Revista Opinión

Certezas impuestas

Publicado el 31 marzo 2014 por Jcromero

Si estamos donde estábamos: unidad de la patria, Estado arrodillado a los intereses de la Iglesia católica, ciudadanos olvidados en las cunetas o tratados como criminales por reivindicar derechos y libertades, cabría preguntarse si la transición a la democracia fue tan modélica como nos la cuentan. Si tantos años después el debate sigue marcado por la unidad territorial, la corrupción, el desafecto, la jibarización de derechos o por la proliferación de orates para quienes todo el que discrepa es rojo, terrorista o radical izquierdista. Si estamos obligados a recomponer una democracia corroída por intereses y ambiciones espurios, cabría preguntarse si el tránsito a esta democracia fue tan modélico. 

La muerte de Adolfo Suárez nos trae el bochorno del halago tardío e interesado. Con Suárez muerto y la Transición —¿en los libros de Historia?—, ocurre lo mismo que con el sol: hay días en los que brilla tanto que no podemos ver sus manchas aunque sepamos que las tiene. Muchas de las loas al muerto parecen proclamas para tranquilizar conciencias. La coreografía plañidera ha rayado la náusea. Quienes ahora se suman al espectáculo de la mitificación ya lo podrían haber hecho cuando el personaje vivía y conservaba capacidad suficiente para percibir aprecio y reconocimiento. Una vez muerto, ¿para qué tanto halago? Convertido en mito, lo pasearán a lomos de una ruin Babieca alimentada con granos de oportunismo necrófilo, demagogia y otras malas hiervas.

Adolfo Suárez es, por ahora, el gran héroe que encarna la idealización de la Transición; cuando le toque el turno, lo será Juan Carlos. Suárez y Transición van de la mano; merecen reconocimiento. Pero el mejor tributo no puede consistir en publicar hagiografías, ni en obviar la realidad de un dirigente que se quitó la camisa azul para presidir la transición a esta democracia. La virtud principal de la Transición: facilitar el acceso al sistema democrático e incorporar a quienes procedían del franquismo; una de sus manchas —que algunos convierten en virtud—, actuar como si la dictadura no hubiera ocurrido.

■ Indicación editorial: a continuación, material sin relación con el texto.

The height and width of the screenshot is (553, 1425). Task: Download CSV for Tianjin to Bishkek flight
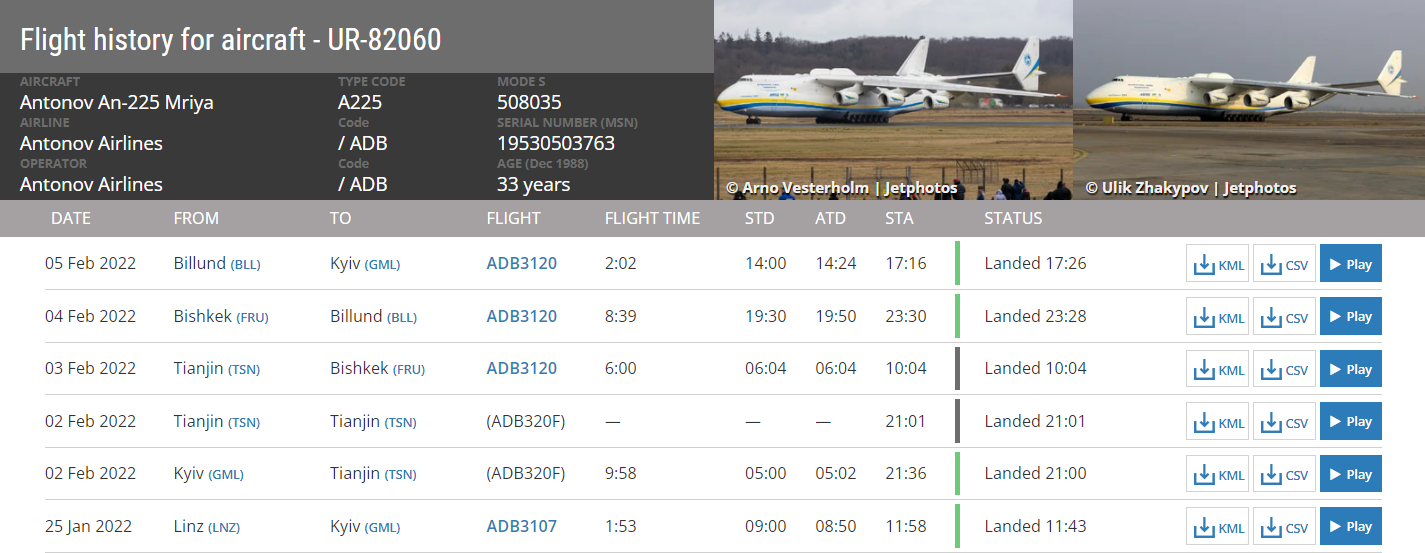tap(1284, 369)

Que no todo se hizo bien parece una evidencia pero, habría que haber estado allí rodeado de militares golpistas y franquistas de la peor calaña. En todo caso, el maquillaje del pasado y la tergiversación interesada parece excesiva tanto en el halago como en el desprecio. Si durante años nos contaron que teníamos un sistema político eficaz, construido desde la reconciliación, hoy sabemos que no es verdad. Si nos cantaron las virtudes de un sistema de partidos compitiendo leal y legalmente, que utilizaban sus recursos con sensatez y decencia, hoy sabemos que no es cierto. Si nos contaron que disponíamos de una democracia que garantizaba derechos y protegía a los ciudadanos, hoy sabemos que es mentira.

Que algo no se hizo bien en la Transición, lo demuestra que hay materias reservadas de las que se desconoce casi todo y víctimas olvidadas, el rancio olor a naftalina que destilan muchas de acciones legislativas actuales o, por ejemplo, los funerales de Estado con sobredosis de obispos y militares. Pero éstas y otras peculiaridades no suponen falta de reconocimiento hacia un dirigente que desbrozó el camino hacia la democracia, ni hacia un periodo que, cargado de incertidumbres, amenazas y renuncias, nos hizo más libres. Reconocer el papel desempeñado por Suárez y la Transición, no implica aceptar una ejemplaridad y perfección que no tuvieron. Manuel Hidalgo escribía hace unos días que el tiempo da sentido a lo vivido pero de igual manera, habría que afirmar que vivir consiste también en ir borrando las certezas impuestas.